(Word and item location data)
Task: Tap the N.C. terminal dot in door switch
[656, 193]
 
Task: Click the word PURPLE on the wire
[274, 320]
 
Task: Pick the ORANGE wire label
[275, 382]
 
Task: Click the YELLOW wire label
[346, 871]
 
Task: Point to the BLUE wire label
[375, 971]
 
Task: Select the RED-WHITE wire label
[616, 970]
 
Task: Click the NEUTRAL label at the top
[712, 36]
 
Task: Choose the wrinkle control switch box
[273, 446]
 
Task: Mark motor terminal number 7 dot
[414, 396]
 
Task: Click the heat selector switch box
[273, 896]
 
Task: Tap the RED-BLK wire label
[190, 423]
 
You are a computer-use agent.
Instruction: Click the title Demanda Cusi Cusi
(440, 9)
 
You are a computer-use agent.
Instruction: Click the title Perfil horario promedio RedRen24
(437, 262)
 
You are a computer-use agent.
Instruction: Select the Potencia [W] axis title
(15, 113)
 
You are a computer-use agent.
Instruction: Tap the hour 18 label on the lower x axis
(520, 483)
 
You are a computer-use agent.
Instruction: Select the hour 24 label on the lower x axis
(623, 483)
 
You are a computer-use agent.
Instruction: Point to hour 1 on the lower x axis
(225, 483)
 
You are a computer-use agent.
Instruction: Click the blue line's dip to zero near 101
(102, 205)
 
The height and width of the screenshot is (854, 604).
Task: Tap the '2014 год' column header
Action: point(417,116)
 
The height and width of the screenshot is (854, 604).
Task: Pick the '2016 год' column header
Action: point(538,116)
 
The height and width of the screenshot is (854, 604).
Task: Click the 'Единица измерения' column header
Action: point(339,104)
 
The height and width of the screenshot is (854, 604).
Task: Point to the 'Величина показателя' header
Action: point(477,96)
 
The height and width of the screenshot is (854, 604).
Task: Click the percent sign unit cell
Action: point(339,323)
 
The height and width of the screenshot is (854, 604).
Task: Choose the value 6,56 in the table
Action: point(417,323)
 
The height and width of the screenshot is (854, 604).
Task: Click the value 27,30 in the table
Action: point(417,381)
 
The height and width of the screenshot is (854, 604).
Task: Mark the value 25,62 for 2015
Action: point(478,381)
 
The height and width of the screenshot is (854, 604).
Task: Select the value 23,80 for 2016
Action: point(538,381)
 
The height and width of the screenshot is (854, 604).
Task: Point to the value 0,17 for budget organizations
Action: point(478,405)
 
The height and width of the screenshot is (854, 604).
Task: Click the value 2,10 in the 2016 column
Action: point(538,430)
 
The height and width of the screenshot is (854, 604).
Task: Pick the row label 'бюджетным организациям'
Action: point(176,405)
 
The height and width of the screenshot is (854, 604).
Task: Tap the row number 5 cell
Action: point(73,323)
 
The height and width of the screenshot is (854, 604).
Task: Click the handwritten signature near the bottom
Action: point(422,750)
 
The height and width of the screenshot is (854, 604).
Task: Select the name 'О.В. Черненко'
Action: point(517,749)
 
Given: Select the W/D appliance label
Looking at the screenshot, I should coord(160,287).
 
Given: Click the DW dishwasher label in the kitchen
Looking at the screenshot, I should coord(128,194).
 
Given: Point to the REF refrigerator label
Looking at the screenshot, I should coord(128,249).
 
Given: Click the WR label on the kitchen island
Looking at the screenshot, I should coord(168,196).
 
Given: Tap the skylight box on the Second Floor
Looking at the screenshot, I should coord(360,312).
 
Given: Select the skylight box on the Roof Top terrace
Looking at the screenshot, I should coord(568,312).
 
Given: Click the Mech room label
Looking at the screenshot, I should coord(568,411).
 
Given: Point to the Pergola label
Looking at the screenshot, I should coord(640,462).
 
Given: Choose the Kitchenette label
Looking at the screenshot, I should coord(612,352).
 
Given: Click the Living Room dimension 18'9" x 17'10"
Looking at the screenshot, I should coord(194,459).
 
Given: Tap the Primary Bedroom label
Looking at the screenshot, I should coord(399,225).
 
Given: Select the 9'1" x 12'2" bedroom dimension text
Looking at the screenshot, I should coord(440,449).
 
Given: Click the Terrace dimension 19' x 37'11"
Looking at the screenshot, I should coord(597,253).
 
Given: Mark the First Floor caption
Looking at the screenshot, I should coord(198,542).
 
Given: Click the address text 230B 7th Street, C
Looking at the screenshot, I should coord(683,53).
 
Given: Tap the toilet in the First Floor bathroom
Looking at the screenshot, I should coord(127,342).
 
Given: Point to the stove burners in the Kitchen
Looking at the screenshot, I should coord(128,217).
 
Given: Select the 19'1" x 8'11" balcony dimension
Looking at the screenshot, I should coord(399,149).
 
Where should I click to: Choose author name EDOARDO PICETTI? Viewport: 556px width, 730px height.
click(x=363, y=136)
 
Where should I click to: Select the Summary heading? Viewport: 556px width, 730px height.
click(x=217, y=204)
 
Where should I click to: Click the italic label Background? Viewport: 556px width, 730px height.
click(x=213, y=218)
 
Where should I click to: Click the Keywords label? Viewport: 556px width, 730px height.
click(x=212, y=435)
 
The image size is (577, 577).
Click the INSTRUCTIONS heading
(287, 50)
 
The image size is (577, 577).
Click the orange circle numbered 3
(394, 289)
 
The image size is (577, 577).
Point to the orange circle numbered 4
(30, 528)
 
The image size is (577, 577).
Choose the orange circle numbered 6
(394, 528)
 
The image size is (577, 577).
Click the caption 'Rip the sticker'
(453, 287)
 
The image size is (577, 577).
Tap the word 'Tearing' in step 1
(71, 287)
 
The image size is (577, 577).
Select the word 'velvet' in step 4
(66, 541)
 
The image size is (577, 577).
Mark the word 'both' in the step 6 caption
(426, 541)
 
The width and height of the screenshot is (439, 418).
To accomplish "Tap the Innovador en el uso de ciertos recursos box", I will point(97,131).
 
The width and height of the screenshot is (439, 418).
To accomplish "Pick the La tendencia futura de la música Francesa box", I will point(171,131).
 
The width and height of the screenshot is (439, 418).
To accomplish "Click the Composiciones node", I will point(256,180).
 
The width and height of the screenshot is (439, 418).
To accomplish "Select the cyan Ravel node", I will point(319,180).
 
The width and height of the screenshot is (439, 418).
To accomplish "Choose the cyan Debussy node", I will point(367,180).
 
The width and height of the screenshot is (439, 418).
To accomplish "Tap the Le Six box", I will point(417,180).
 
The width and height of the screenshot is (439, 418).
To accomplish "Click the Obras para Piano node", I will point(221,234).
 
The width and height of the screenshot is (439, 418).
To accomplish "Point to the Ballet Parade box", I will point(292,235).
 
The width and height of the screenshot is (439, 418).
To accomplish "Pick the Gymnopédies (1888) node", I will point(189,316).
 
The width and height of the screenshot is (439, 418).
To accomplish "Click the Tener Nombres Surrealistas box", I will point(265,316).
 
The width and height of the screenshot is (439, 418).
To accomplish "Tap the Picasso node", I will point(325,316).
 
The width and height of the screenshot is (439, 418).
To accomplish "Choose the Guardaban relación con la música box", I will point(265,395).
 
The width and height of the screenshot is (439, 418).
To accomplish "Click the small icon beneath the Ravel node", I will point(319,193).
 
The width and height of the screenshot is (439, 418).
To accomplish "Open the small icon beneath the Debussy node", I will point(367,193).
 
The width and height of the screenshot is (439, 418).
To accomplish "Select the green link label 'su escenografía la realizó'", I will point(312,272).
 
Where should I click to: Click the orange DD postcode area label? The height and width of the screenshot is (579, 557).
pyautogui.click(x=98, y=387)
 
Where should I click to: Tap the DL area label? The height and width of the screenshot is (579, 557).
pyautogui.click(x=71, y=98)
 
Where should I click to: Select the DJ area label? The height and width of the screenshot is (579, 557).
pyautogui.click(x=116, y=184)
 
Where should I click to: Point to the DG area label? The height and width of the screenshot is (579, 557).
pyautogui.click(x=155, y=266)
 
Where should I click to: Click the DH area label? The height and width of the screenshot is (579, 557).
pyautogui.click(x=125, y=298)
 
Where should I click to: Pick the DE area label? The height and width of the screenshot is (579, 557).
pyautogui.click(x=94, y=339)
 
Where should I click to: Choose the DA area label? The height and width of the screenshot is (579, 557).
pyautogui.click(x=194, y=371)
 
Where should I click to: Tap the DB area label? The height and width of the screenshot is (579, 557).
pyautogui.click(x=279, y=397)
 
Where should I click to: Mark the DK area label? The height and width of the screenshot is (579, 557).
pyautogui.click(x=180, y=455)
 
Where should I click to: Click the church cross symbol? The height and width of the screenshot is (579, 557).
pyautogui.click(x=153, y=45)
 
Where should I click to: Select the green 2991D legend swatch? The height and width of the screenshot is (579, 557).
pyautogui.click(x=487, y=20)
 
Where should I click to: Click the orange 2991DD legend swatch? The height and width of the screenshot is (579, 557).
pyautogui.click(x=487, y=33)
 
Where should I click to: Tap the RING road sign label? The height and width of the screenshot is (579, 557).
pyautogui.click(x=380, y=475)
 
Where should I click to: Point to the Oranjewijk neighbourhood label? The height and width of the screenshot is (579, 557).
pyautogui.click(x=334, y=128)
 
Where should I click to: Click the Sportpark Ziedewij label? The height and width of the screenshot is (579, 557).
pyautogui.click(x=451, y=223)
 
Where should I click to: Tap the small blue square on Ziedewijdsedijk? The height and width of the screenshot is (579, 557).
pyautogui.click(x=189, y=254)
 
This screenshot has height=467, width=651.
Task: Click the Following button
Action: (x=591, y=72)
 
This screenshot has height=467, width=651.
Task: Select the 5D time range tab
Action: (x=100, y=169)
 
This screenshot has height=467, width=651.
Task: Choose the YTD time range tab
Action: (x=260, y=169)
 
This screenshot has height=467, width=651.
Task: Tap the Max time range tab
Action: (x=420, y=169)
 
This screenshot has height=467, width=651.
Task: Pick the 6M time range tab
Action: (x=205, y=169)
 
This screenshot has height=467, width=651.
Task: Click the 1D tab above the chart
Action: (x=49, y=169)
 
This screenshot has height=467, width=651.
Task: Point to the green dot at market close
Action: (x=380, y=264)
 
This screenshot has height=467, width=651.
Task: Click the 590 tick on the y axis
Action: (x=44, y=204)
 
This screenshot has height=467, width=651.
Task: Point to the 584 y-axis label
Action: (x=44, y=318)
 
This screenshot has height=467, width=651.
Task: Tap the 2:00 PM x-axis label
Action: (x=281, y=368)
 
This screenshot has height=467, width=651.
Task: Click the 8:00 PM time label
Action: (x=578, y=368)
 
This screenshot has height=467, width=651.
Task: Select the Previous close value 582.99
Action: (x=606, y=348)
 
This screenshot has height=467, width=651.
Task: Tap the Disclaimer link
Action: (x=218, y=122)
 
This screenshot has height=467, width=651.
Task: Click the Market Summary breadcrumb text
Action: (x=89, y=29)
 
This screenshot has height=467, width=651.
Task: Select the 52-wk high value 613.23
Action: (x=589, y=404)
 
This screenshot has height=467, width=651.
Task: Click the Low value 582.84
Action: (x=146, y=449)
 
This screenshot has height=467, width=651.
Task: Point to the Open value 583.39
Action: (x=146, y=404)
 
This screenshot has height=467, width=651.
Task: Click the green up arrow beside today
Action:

> **What is asked**
Please lay out as a JSON list of strings everything in the records from the line containing "Where should I click to: Point to the DG" down to the line containing "pyautogui.click(x=94, y=339)", one string per line, with blank lines left out.

> **Output**
[
  "Where should I click to: Point to the DG area label? The height and width of the screenshot is (579, 557).",
  "pyautogui.click(x=155, y=266)",
  "Where should I click to: Click the DH area label? The height and width of the screenshot is (579, 557).",
  "pyautogui.click(x=125, y=298)",
  "Where should I click to: Pick the DE area label? The height and width of the screenshot is (579, 557).",
  "pyautogui.click(x=94, y=339)"
]